Just quit while there is still some chance to recover what pieces of me I have lost.
Why not give myself a chance to pick myself up of the floor.
It's as though I have been struck at 90 mph by a large locomotive.
I was barreled over and am now sprawled on the floor in distress.
Disdain.
Take your pick.
View it from whichever angle you want to.
The silence is the worst thing.
But the talking is somehow worse.
Certain days,
I hate people.
Today snowballed into one of those days.
Snowballed into a lock-yourself-away sort of dreary day,
Into this ten ton weight dropped upon me.
It's stupid.
I've no reason to be feeling so full of dread, hatred, stupidity.
But I seriously just want to go to bed.
Forget other human beings exist.
All of them.
Every last one.
Pretend I am the last of them,
Slowly approaching my end.
The end of everything I was.
Am.
What am I, but
This body?
This mind that can contribute nothing new?
I am so cold.
Physically.
Mentally.
I don't want to say a word,
To anyone.
I don't want to open my mouth for whatever reason,
For what I'd spout off would betray me.
The to do list beside me is intimidating.
I don't want to get anything done.
I don't care if some things are easy.
Most aren't.
Most are pointless,
Gradeless.
Useless.
What's useful,
Right now, is the fireplace. And my bed.
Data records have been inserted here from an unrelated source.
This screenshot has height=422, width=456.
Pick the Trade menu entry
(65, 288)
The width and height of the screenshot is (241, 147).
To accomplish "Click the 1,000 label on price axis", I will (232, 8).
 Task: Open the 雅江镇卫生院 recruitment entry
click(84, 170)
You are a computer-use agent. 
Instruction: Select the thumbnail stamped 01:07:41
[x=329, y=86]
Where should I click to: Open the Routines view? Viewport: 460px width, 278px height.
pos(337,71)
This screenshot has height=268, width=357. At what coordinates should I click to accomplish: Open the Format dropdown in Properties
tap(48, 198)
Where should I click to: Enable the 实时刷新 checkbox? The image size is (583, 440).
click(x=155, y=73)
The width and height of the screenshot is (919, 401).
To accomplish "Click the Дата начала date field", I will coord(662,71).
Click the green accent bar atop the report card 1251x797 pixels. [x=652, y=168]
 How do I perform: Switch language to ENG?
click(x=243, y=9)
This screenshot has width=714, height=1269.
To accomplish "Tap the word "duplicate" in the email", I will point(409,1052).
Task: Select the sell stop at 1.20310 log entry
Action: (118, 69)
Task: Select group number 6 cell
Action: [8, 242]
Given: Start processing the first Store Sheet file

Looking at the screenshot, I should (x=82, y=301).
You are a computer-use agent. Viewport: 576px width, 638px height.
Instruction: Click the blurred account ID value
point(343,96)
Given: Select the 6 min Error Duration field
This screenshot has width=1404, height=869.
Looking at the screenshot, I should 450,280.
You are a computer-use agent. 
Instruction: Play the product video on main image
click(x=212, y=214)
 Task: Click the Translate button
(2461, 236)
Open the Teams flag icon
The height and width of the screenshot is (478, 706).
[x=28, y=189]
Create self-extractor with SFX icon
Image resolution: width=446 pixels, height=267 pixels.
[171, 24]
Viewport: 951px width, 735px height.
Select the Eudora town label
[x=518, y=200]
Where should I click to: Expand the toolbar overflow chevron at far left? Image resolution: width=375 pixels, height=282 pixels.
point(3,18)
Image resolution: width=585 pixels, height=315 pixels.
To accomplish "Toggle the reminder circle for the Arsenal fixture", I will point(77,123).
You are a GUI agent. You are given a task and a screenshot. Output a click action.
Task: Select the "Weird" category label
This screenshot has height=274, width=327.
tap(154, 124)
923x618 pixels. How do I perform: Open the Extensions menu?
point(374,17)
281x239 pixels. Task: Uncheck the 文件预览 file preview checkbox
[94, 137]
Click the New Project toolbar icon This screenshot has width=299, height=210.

And nothing else.
It could all fall away.
I'm begging it to all fall away,
To leave me in peace.
If it fell away, left me,
I could cry the tears that hold no emotions worth validation,
I could cry the tears that shouldn't be cried.
I wouldn't have to mask my face.
Bottle myself up.
I am bottling up,
Whatever causes these swings into the low, low feelings on the human spectrum.
My frustration is tangled in a painful knot,
In the pit of my stomach,
Where nothing but stomach acid lurks.
But frustration is tough,
Like steel,
un-dissolvable,
Mental emotion is greater than physical processes.
Try as I might,
I cannot warm up.
Can't fend off what ails me.
Weather, people, school.
And today started out with promise too.
I guess somewhere along the day's path, I took a wrong turn.
There is no other explanation,
For I have decided wrongly, I have made today what it is.
And it is not pleasant.
It is just not good.
A downright waste of daylight.
But what daylight? as far as my eye can strain,
I see grey.
And I see only more grey on the horizon.